Can you format the lines of the material from the line with "Click the Hidden" up to and including the line with "I will pos(600,288)." as a Markdown table with the columns No and Line, leaving out any blank lines?
··· DATA ENTRIES
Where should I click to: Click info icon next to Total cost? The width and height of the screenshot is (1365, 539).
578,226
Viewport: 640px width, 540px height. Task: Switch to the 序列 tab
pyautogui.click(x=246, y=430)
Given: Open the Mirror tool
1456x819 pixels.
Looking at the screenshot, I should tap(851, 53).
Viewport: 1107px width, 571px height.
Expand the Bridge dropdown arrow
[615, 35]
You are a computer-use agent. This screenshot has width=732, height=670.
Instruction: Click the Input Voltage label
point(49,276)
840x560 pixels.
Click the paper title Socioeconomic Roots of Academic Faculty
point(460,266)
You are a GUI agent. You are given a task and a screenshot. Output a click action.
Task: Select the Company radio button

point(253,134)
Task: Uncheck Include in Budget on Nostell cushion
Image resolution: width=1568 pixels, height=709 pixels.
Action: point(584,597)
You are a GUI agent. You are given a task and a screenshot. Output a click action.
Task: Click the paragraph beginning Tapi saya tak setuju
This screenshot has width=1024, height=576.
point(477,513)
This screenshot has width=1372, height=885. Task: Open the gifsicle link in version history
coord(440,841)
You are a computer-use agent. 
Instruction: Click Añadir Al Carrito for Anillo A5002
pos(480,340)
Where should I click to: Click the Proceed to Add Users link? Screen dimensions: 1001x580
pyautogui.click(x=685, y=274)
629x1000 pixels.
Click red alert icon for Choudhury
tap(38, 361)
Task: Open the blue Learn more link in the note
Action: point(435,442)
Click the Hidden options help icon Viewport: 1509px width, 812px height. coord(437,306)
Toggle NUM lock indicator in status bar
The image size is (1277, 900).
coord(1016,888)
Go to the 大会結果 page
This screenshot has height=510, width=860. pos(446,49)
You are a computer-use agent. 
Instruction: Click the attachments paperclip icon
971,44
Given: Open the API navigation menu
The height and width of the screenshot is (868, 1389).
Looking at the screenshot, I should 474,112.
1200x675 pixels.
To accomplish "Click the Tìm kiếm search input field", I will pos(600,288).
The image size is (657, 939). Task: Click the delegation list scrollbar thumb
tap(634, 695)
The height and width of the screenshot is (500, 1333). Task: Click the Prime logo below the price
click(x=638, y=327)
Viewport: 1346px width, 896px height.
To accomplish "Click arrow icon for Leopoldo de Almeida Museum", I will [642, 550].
······
RESULT FOR THIS TASK
| No | Line |
|---|---|
| 1 | Click the Hidden options help icon Viewport: 1509px width, 812px height. coord(437,306) |
| 2 | Toggle NUM lock indicator in status bar |
| 3 | The image size is (1277, 900). |
| 4 | coord(1016,888) |
| 5 | Go to the 大会結果 page |
| 6 | This screenshot has height=510, width=860. pos(446,49) |
| 7 | You are a computer-use agent.  |
| 8 | Instruction: Click the attachments paperclip icon |
| 9 | 971,44 |
| 10 | Given: Open the API navigation menu |
| 11 | The height and width of the screenshot is (868, 1389). |
| 12 | Looking at the screenshot, I should 474,112. |
| 13 | 1200x675 pixels. |
| 14 | To accomplish "Click the Tìm kiếm search input field", I will pos(600,288). |